Build → A System for the Problem
Quick Snapshot
Business: 60-person property management company
Problem: Clear expectations, inconsistent real-world execution
What changed: Scenario-based system + decision tools → consistent handling of tenant situations
Investment: $15,000
The Situation
A 60-person property management company had already defined what good tenant communication should look like—but it wasn’t showing up consistently in day-to-day interactions.
New hires relied heavily on managers.
Experienced staff handled situations their own way.
And onboarding varied depending on who was leading it.
For example, staff might handle a tenant complaint about a delayed repair very differently—deciding when to escalate, what to communicate, and how timing impacted tenant satisfaction.
The expectations were there. The system to apply them consistently wasn’t.
How this started
The Operations Manager reached out after trying to improve onboarding internally.
They had documented processes, shared guidelines, and introduced read-and-review training with knowledge checks—but results were still inconsistent.
What came up in the conversation
As we looked at how work actually happened day-to-day, a few things became clear:
expectations existed, but weren’t translated into clear, repeatable actions
onboarding depended heavily on the manager delivering it
staff understood policies, but struggled to apply them in real tenant situations
At one point she paused and said:
“We’ve explained this a hundred times. It just doesn’t stick the same way.”
What became clear in that moment was that the team didn’t need another explanation—they needed something they could actually use in the flow of work.
People understood the expectations in theory. They just didn’t have a consistent way to apply them when situations varied.
Why this approach made sense
At this point, the problem wasn’t unclear—it was unresolved.
Spending more time diagnosing wouldn’t have changed the outcome. The gap was between knowing and doing.
The focus shifted to building a system that:
guided decisions in real time
allowed staff to practice applying expectations in realistic scenarios
provided immediate feedback on choices and outcomes
reduced reliance on manager interpretation
What the work included
translating expectations into observable, scenario-based behaviors
designing a structured onboarding flow aligned to real workflows
building scenario-based learning modules (case-style simulations)

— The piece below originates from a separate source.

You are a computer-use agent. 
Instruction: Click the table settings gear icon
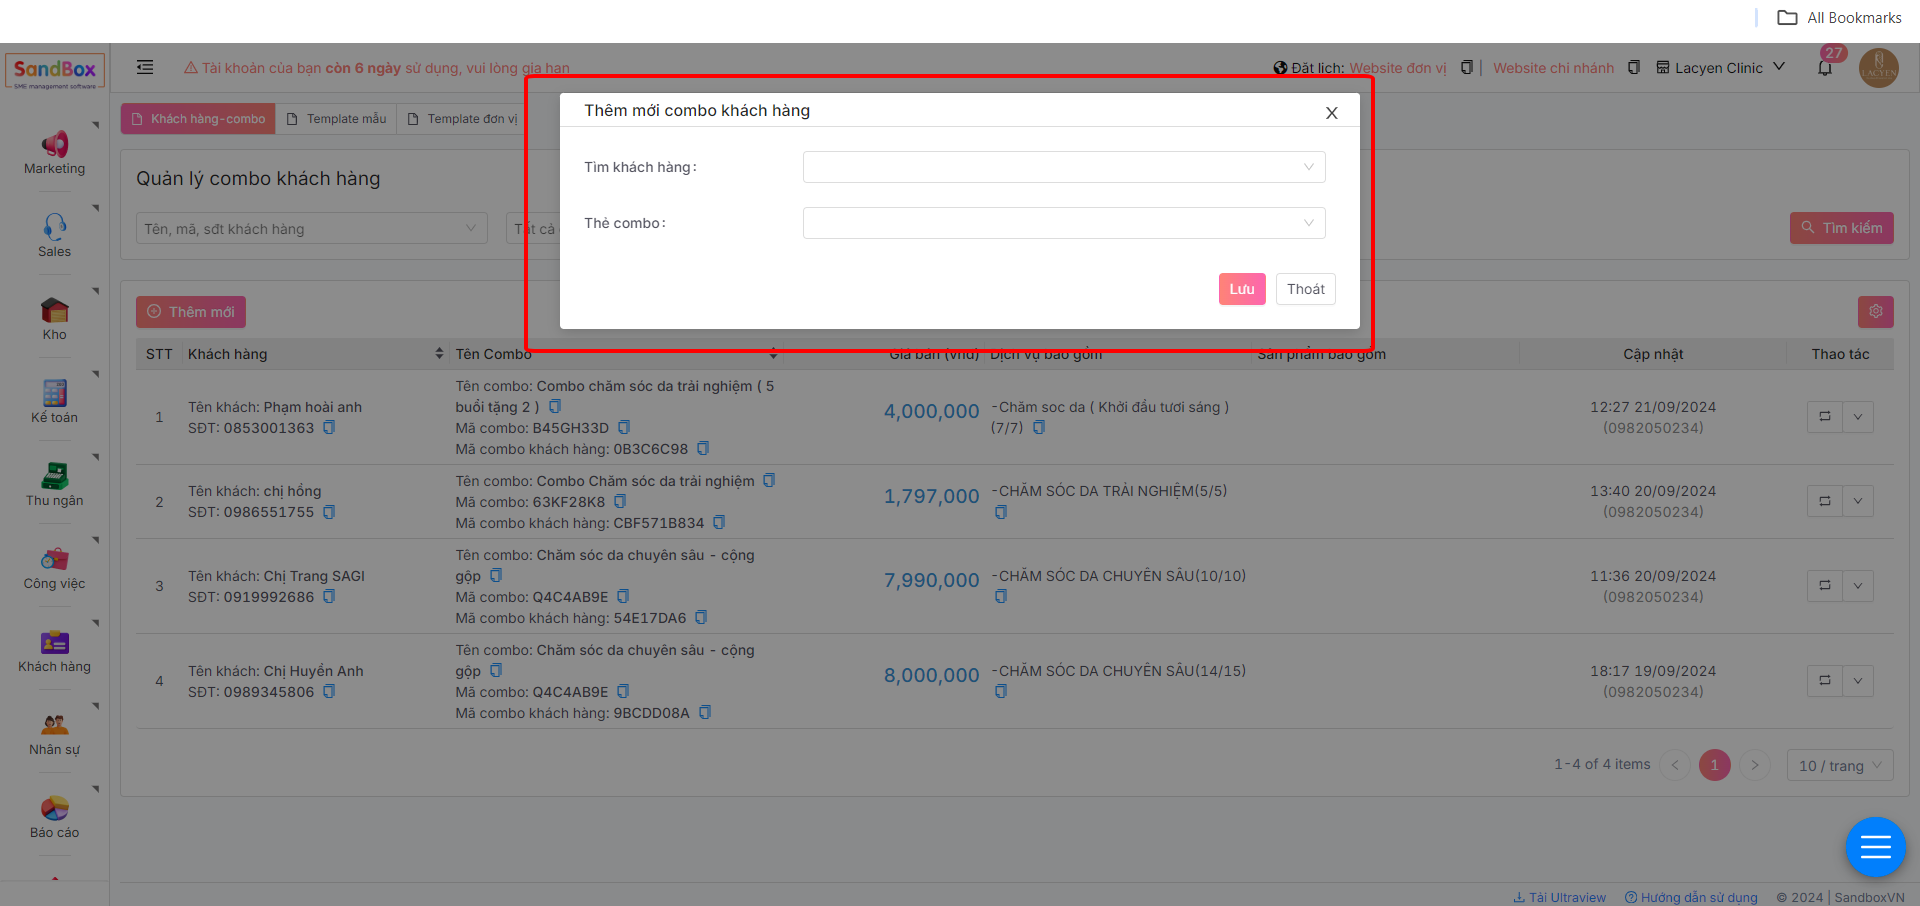1875,312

creating decision tools for common tenant situations (e.g., complaints, maintenance delays, lease issues)
developing reinforcement guidance for managers
What they received
Structured onboarding system (role-based)
Scenario-based learning modules with real-world decision paths, consequences, and immediate feedback
Clear learning pathway for new hires
Decision support tools for common tenant situations
Manager reinforcement guidance
Tools & Formats Used
To ensure accessibility and ease of use across teams:
Articulate Rise → interactive, scenario-based modules
Vyond → short visual walkthroughs of real situations
Job aids (PDF) → quick-reference tools for use in the moment
Manager guides → structured reinforcement support
What changed
Onboarding became consistent and repeatable across teams.
Teams began handling situations more consistently without escalation—improving both response time and tenant experience.
Execution improved—not because expectations changed, but because people could now recall and apply them consistently in real-world scenarios with confidence.
What this reduced
manager interruptions for routine tenant decisions
inconsistent handling of similar situations across staff
onboarding variability depending on who delivered it
rework and follow-up caused by unclear or inconsistent communication
time for new hires to confidently handle real-world scenarios
This is where Build work is most valuable—when expectations are clear, but execution still depends on individuals to interpret what to do in the moment.
Investment
$15,000 (Learning System Build)
These examples are representative scenarios based on real client work and common patterns across similar organizations. Details have been adjusted for clarity and confidentiality.